Svetlana Stephenson
Crossing the Line. Vagrancy, Homelessness and Social Displacement in Russia.
Aldershot: Ashgate, 2006
How did people find themselves homeless in the Soviet Union? What forces
lead to homelessness in modern-day Russia? Why are homeless people almost
totally neglected in Russian society? Which lines do they cross to become
complete outsiders?
This pioneering book explores the experiences of homeless people in Russia
in the late Soviet period and during post-socialist transition.
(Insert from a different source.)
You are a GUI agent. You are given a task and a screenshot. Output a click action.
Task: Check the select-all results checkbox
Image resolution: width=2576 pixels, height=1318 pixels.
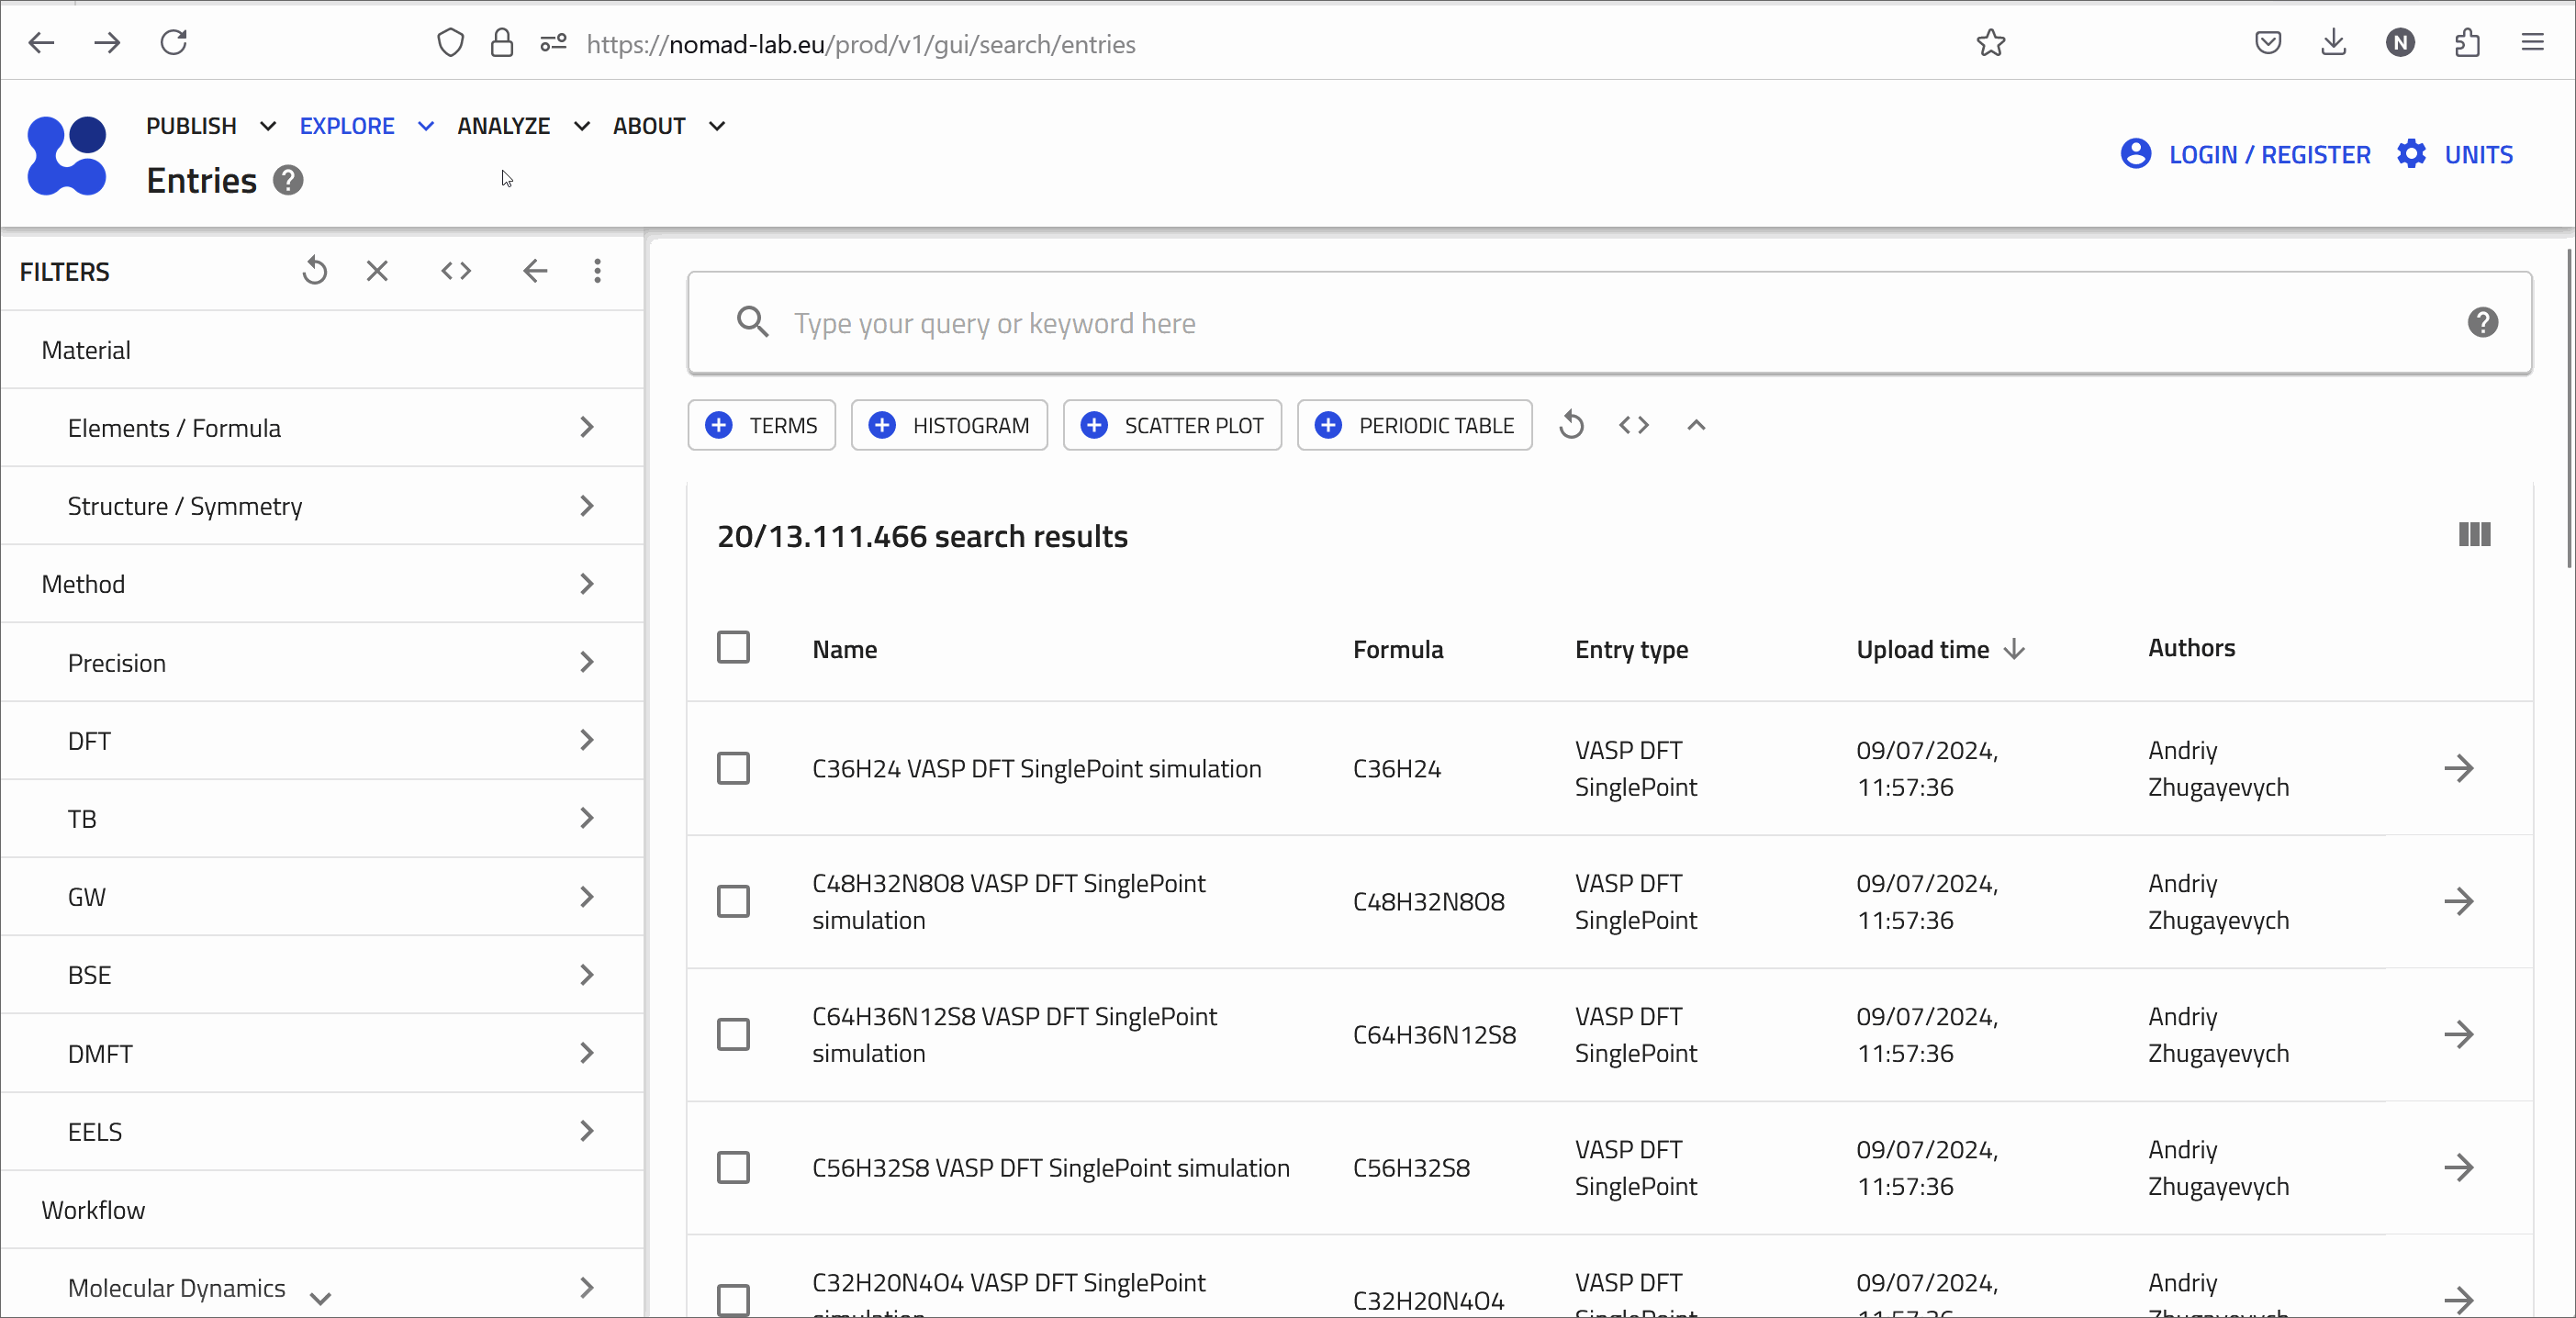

Through
their own stories, it introduces us to the hidden world of vagrants,
itinerant workers and the street homeless - roofless people living on the
streets, in cellars, in the lofts of apartment blocks, in train stations, in
rubbish dumps or in holes underground.
Using in-depth biographical interviews, the author documents the processes
of their displacement; the strategies they adopt in using the streets and
other spaces for survival and building social bonds; and the barriers which
block their escape from homelessness. These narratives are placed within a
framework of theoretical perspectives on social and spatial exclusion;
interaction between space and social identity, and the regimes of settlement
and social control. The structural causes of homelessness are discussed,
together with the criminological, legal and expert discourses that
constructed vagrants and the homeless as 'social waste' in the Soviet and
post-Soviet periods.
Svetlana Stephenson is a Senior Lecturer in International Comparative
Sociology at London Metropolitan University.